Appendix III

Appendix III
Example of an Analytical Solution to a Boundary-Value Problem

Consider the simple groundwater flow problem shown in Figure 2.25(a). The equation of flow for steady-state saturated flow in the xy plane is

\frac{\delta^2 h}{\delta x^2} + \frac{\delta^2 h}{\delta y^2} = 0 (A3.1)

The mathematical statement of the boundary conditions is

\frac{\delta h}{\delta y} = 0 on y = 0 and y = y_L (A3.2)

h = h_0 on x = 0 (A3.3)

h = h_1 on x = x_L (A3.4)

We will solve for h(x, y) using the separation-of-variables technique.

Assume that the solution is a product solution of the form

h(x, y) = X(x) \cdot Y(y) (A3.5)

Equation (A3.1) then becomes

Y\frac{\delta^2x}{\delta x^2} + X\frac{\delta^2y}{\delta y^2} = 0 (A3.6)

Dividing through by XY yields

\frac{1}{X}\frac{\delta^2X}{\delta x^2} = \frac{1}{Y}\frac{\delta^2Y}{\delta y^2} (A3.7)

The left-hand side is independent of y. Therefore the right-hand side, despite its appearance, must also be independent of y, since it is identically equal to the left-hand side. Similarly, the right-hand side is independent of x, and so too is the left-hand side. If both sides are independent of x and y, each side must equal a constant. Therefore,

\frac{1}{X}\frac{\delta^2X}{\delta x^2} = G and \frac{1}{Y}\frac{\delta^2Y}{\delta y^2} = G (A3.8)

The constant G may be positive, negative, or zero. All three cases lead to product solutions, but only the case G = 0 leads to a solution that is physically meaningful for this problem. Equations (A3.8) become

\frac{1}{X}\frac{\delta^2X}{\delta x^2} = 0 and \frac{1}{Y}\frac{\delta^2Y}{\delta y^2} = 0 (A3.9)
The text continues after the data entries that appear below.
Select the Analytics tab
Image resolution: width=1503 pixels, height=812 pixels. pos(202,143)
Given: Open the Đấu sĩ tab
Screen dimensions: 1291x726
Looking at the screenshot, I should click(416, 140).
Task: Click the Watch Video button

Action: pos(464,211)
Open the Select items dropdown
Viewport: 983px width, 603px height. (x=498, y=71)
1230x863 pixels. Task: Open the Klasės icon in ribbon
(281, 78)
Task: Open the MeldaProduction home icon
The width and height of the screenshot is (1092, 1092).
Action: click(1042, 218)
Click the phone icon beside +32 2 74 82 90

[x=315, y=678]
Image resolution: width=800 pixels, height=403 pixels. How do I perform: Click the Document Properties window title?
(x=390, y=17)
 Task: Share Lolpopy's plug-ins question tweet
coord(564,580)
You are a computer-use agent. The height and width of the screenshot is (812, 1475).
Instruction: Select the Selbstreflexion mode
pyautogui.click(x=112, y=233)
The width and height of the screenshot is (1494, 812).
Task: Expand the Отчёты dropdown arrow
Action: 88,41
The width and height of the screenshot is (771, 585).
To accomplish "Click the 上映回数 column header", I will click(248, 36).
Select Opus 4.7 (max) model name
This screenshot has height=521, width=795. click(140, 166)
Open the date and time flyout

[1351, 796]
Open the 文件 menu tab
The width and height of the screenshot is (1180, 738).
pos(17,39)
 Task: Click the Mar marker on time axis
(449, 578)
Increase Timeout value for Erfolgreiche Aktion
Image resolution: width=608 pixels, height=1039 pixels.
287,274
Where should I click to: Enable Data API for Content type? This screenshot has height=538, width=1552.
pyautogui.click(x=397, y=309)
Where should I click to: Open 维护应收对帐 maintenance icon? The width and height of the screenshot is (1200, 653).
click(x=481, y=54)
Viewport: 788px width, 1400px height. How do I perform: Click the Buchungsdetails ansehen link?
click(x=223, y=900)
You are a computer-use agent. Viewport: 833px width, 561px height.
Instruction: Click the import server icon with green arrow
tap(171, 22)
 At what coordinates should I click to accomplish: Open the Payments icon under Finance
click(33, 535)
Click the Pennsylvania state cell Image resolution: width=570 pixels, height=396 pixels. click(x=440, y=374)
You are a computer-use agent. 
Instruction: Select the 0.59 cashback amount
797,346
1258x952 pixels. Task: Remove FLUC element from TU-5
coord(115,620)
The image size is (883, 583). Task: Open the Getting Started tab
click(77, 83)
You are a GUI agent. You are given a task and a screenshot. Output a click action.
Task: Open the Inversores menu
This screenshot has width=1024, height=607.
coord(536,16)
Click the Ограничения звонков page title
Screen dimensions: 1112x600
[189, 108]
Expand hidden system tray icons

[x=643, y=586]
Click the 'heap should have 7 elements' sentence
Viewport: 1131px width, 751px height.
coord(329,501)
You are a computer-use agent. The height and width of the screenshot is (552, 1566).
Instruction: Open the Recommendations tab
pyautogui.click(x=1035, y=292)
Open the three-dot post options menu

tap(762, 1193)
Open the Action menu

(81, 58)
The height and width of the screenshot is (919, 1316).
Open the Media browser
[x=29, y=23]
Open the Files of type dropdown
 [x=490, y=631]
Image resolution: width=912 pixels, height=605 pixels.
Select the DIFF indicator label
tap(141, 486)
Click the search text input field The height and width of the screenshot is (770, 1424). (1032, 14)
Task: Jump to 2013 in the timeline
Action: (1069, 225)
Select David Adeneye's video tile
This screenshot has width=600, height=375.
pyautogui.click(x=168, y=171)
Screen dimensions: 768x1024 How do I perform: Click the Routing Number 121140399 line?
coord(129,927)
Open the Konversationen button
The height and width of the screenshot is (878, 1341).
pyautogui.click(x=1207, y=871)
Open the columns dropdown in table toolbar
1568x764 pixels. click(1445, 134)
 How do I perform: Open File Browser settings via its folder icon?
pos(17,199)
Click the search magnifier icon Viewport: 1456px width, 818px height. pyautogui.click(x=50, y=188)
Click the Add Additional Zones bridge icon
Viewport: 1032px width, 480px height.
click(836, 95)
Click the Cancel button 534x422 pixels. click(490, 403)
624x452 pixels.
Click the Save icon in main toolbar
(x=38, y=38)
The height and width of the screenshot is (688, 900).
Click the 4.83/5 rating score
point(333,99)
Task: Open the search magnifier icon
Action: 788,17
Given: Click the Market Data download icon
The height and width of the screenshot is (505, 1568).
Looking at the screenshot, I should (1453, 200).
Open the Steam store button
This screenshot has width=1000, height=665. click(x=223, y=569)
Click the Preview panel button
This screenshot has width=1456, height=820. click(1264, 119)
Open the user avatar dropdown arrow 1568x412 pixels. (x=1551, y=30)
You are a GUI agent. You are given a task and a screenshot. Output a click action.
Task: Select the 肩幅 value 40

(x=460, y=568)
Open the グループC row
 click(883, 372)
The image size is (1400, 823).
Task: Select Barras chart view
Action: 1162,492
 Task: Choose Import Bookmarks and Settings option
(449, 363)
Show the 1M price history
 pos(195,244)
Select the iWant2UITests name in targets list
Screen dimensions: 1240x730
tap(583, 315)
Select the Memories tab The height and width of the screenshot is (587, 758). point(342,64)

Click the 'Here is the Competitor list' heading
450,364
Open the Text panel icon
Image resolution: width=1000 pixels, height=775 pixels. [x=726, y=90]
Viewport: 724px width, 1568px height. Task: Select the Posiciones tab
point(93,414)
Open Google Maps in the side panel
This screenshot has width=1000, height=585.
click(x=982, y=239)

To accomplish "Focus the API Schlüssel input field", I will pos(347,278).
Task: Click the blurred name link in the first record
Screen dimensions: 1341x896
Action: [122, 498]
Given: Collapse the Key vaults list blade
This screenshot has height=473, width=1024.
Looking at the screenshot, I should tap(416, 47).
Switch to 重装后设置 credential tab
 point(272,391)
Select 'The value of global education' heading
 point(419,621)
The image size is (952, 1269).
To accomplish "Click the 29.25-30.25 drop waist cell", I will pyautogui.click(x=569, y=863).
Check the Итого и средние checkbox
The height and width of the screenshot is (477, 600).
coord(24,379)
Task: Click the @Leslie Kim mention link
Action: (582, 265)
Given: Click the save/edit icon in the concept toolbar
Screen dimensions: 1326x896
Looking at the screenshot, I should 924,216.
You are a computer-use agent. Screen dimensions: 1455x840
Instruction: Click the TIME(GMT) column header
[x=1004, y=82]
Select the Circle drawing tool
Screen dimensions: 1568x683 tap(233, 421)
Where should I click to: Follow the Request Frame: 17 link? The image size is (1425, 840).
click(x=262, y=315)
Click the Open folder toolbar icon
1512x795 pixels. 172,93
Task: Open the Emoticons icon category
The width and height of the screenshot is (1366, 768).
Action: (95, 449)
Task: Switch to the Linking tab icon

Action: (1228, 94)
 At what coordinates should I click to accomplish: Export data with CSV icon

These are ordinary differential equations whose solutions are well known:

X = Ax + B and Y = Cy + D (A3.10)

The product solution Eq. (A3.5) becomes

h(x, y) = (Ax + B)(Cy +D) (A3.11)

We can evaluate the coefficients A, B, C, and D by invoking the boundary conditions. Differentiating Eq. (A3.11) with respect to y yields

\frac{\delta h}{\delta y} = (Ax + B)C (A3.12)

and invocation of Eq. (A3.2) implies that C = 0. From Eq. (A3.11), we are left with

h(x, y) = (Ax + B)D = Ex + F (A3.13)

Invoking the boundary conditions of Eqs. (A33) and (A3.4) yields F = h_0 and E = -(h_0 - h_1)/x_L. The solution is, therefore,

h(x, y) = h_0 - (h_0 - h_1)\frac{x}{x_L} (A3.14)

This equation is identical to Eq. (2.81), presented in Section 2.11 without proof.

It is immediately clear that Eq. (A3.14) satisfies the boundary conditions of Eqs. (A3.3) and (A3.4). Differentiation with respect to y yields zero in satisfaction of Eq. (A3.2). Differentiation with respect to x twice also yields zero, so the solution Eq. (A3.14) satisfies the equation of flow [Eq. (A3.1)].